When Carlin speaks, you can actually feel him caring.

Well, sort of …

“I got a dual problem here,” the comedian says on the phone from Santa Monica, Calif. “First of all, I like people. One by one, I think they’re great – for about a minute. You look in their eyes and you can see the universe. We’re all the same thing – we’re all stardust, and it’s all the same atoms floating around.”

Aw, that’s nice. But, remember, this is Carlin.

He continues: “I like people one at a time – I don’t like the (expletive) grouping. It’s when they group that bothers me – the clotting. People-clotting is what causes the trouble. As soon as it’s about eight or 12 guys, they start having a fight song or a (expletive) slogan, or they give themselves a name and buy baseball hats, or they get jackets with their name on it and they wear little arm bands, and pretty soon they got a list of people they don’t like, and pretty soon they’re marching over in the park – and it’s a (expletive) danger. Groups are a danger.

“They sacrifice their individual beauty for the sake of the group. And the loss of the individual is tragic.”

Here’s a quick look at Carlin’s opinions on some of today’s hot-button topics:

¢ On whether he considers himself a champion of free speech: “No, not really. I’m involved in that issue because of the nature and the content of it and what happened with the Supreme Court with my album (his foul-mouthed “Seven Words” routine was broadcast on a radio station in the early ’70s, which led to the FCC formally establishing indecency regulations in American broadcasting)… . But I just do my thing. I don’t have any torch to bear or ax to grind – except I don’t think I believe in very much.

Comedian George Carlin has never been one to hold his tongue, but in a recent telephone interview with McClatchy Newspapers, he talks about issues like the next presidential election and comedian Michael Richards' n-word controversy.

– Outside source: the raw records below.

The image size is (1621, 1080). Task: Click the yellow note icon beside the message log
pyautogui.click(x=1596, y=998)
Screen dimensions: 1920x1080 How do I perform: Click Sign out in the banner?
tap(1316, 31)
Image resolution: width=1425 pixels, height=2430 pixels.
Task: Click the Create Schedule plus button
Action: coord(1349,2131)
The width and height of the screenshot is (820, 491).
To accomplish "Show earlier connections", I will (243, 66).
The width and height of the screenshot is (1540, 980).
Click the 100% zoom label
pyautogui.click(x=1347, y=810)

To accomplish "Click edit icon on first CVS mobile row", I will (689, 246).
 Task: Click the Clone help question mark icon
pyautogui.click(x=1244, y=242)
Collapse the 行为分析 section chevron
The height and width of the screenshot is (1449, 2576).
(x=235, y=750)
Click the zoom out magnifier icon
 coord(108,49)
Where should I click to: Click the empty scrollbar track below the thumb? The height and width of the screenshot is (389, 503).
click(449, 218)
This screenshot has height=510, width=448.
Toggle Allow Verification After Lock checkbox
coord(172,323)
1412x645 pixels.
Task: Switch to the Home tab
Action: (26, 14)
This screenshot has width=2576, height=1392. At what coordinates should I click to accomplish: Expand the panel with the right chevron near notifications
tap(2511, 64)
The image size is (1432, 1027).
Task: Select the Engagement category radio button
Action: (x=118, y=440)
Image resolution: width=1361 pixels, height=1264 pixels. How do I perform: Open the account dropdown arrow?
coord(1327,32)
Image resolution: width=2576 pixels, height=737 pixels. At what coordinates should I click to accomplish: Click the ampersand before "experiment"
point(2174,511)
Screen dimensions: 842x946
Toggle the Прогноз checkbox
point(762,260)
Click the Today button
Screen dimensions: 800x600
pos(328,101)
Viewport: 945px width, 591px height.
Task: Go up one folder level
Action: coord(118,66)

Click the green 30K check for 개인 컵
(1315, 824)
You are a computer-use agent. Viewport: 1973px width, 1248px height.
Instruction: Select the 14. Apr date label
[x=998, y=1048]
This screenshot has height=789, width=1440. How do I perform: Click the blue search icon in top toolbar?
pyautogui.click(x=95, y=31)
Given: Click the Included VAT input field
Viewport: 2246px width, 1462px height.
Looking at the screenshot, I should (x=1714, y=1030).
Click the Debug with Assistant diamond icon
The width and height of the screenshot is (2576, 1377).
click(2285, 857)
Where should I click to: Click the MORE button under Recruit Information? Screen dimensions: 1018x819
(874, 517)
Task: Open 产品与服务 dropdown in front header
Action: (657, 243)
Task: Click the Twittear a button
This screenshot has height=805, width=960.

¢ On who he’d like to see as our next president: “It seems to hardly matter, but … I would like to see a smart, compassionate person. But a lot of things went wrong here – the political system is really broken. First of all, money plays way too big a part, and nothing is voted on the merits anymore. And nobody will ever fix any of that (stuff).”

¢ So why not run and fix it yourself?: “I would rather take the office with a lightning-swift coup-d’etat with my posse and assume power as a benign dictator. The running is the wrong part: You have to raise money and you have to make believe you actually like these (expletive)s, and promise (stuff). And you gotta shake people’s hands and listen to all this bull … . It’s bad enough some (expletive) is gonna stop you for 10 minutes and tell you about his new lawn mower, with the horn on it – you know?”

¢ On ex-Seinfeld star Michael Richards’ recent racist rant against a black heckler: “He had a table full of people ordering drinks – first of all, I don’t like (expletive) clubs; I don’t like places where there’s tables. Tables are a social arrangement, and theaters are not. Theaters are just a mass of people who become kind of one organism. Tables imply social hierarchies and pressures and divisions.

“But there he is in a club anyway – he’s gotta be, for now – and they’re ordering. And that’s really insulting, and I understand the rage threshold, especially back when I had a little more anger near the top of me – that seems to have abated.

“I know Michael a little bit, and I like him. But apparently, those words didn’t come from nowhere in him. And the first one wasn’t the familiar (n-word) epithet: The very first part was, ‘Fifty years ago we would have hung you upside down with a fork in your a–,’ which is a very different kind of an anti-black reference. It comes from a thought process that has to have thought of that before.

“So that was the disturbing part to me, and I haven’t read anybody point that out yet. But I sympathize with him because he dug a deep hole for himself.